Spritz buns with mayonaisse and mustard and place the burger on bun
Top with pickles, tomato, onion, and lettuce
DECK 84′S Key Lime Mahi
2 cups lime juice
2 cups fresh orange juice
1 TBS chopped garlic
¼ tsp ground cumin
2 TBS kosher salt
¼ cup ketchup
1-2 TBS chili garlic sauce
½ onion julienne
½ bunch cilantro roughly chopped
Mix all ingredients together, set aside
mahi mahi fillets 7 oz each
1 ½ cups basmati rice
1 chopped scallion
2 TBS chopped cilantro
2 cups diced fresh pineapple
½ red pepper dices
2 tsp brown sugar
1 sprig fresh thyme
5 black peppercorns
½ cup dry white wine
3 TBS lime juice
1TBS heavy cream
½ pound butter, diced and chilled well
Salt and pepper to taste
½ pound spinach
Marinate fish for 2 hours, remove
Cook basmati rice and add scallion and chopped cilantro
In a very hot pan add pineapple and red peppers.
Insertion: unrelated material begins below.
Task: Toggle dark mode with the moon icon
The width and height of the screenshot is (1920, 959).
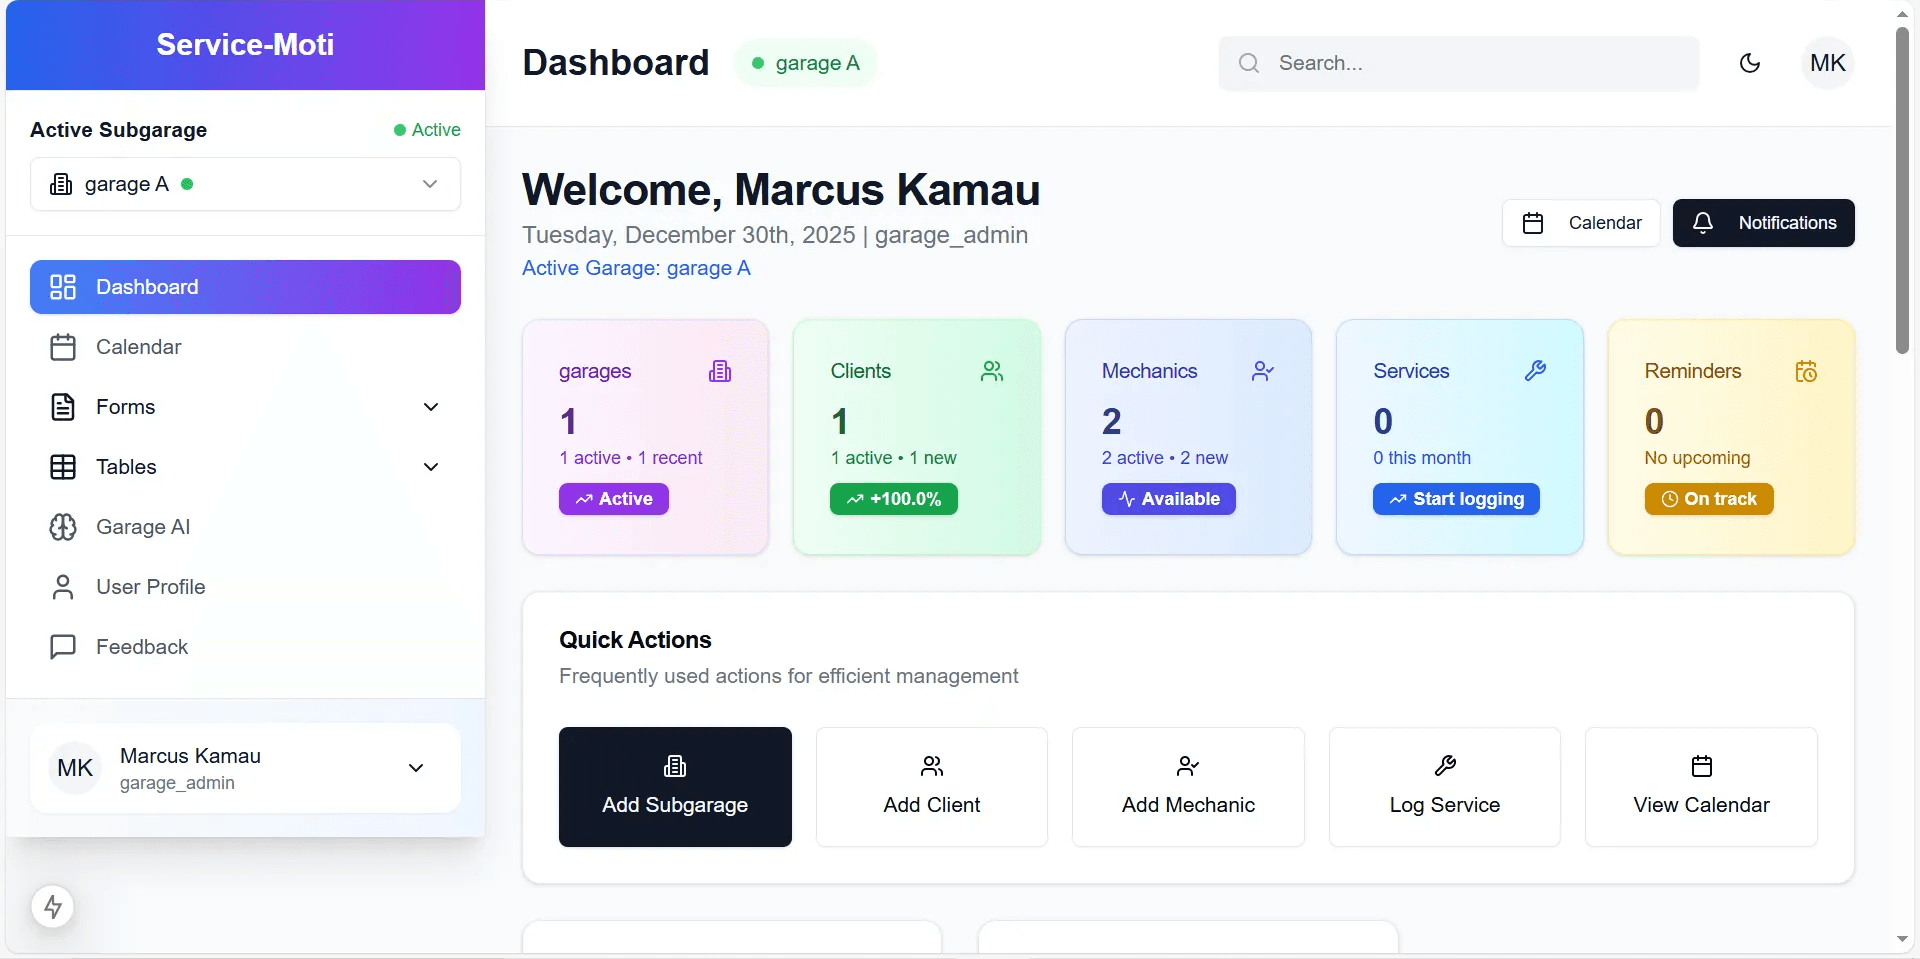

Caramelize until golden, add brown sugar, add basmati rice, keep hot
In a sauce pot add shallot, thyme, peppercorns, wine and lime juice. Reduce until almost evaporated. Add heavy cream. Cook for 2 minutes. Whisk in chilled butter until almost completely melted. Strain and set aside in a warm place. Season with salt and pepper
Grill fish on both sides until done; about 4 minutes each side
Sauté spinach in butter, place on plate. Mound rice on top, place fish around and garnish with sauce and chopped chives.
YARDBIRD SOUTHERN TABLE & BAR’S Macaroni and Cheese
1 pound torchio pasta
¼ pound butter
½ cup all-purpose flour
½ tsp Creole mustard
5 cups of milk
1 ½ cup yellow onion, finely diced
2 bay leaves
1 tsp paprika
12 oz medium cheddar, shredded
8 oz Grayson cheese (from Meadow Creek Dairy)
2 tsp kosher salt
½ tsp black pepper, freshly ground
2 cups leftover bread crumbs (I like to use the
leftover corn bread)
4 oz soft butter
Pinch of fine herbs
Salt & pepper to taste
1 large pinch shredded cheddar (reserved to top
In a large pot of boiling, salted water, cook the pasta to al dente (about 8 minutes). Remove and cool pasta immediately in refrigerator on a flat cold sheet pan.
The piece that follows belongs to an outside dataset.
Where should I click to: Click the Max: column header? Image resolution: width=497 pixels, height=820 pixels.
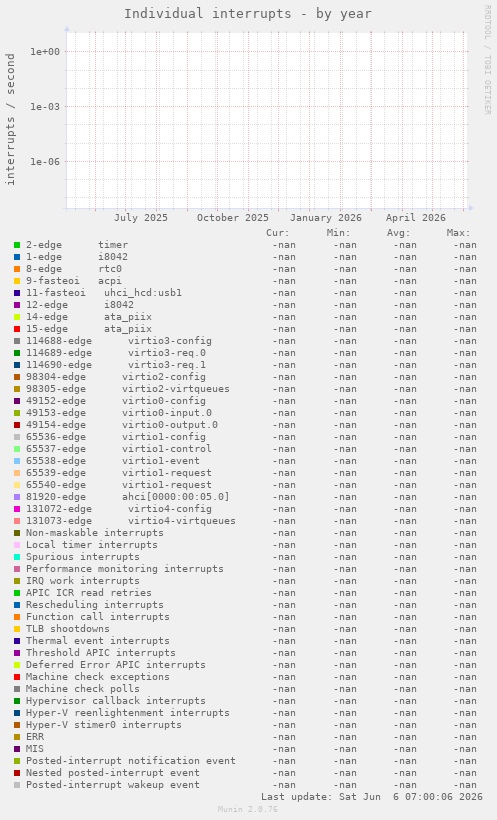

In a separate pot, melt the ¼ pound of butter. Whisk in the flour and keep stirring the mixture for about five minutes constantly. Make sure mixture is free of lumps and then stir in the milk, onion, bay leaves, mustard and paprika. Simmer for 10 minutes and remove the bay leaves. Stir in the cheese in batches, being careful not to break the sauce. Season with salt and pepper to taste. Fold the macaroni into the hot cheese and pour into a 9-inch cast iron casserole dish. Top with a big pinch of cheese.
For the topping: Melt the butter in a sauté pan and toss the herbs, salt and pepper, bread crumbs to coat. Place a thin layer of the topping over the cheesy mac in the cast iron dish and place in oven. Bake approximately 12 to 15 minutes in a 450° oven, or until lightly brown on top. Remove from oven and serve.
PHILIPPE CHOW’S Chicken Satay Ingredients
1/2 pound chicken breasts, sliced into thin strips
1/4 cup flour
1/4 cup corn starch
2 TBS canola oil
1/4 cup carrot juice
8-inch bamboo skewers
Another 2 TBS canola oil for frying
Mix all ingredients except chicken in a large mixing bowl. After it is incorporated, add the chicken and mix gently, making sure the chicken does not break apart.Refrigerate for at least an hour and then take each strip of chicken and thread through the skewer. Set aside.Heat a large pan on medium high heat with 2 tablespoons canola oil. Place skewers on one side for about 2 minutes and then flip and fry for another 2 minutes. (Time cooking on each side depends on how thick the chicken is cut. Thinner cut chicken is better because it cuts cooking time to ensure the chicken is cooked without burning the outside). Plate and serve with your favorite store-bought peanut sauce in the Asian aisle of the supermarket.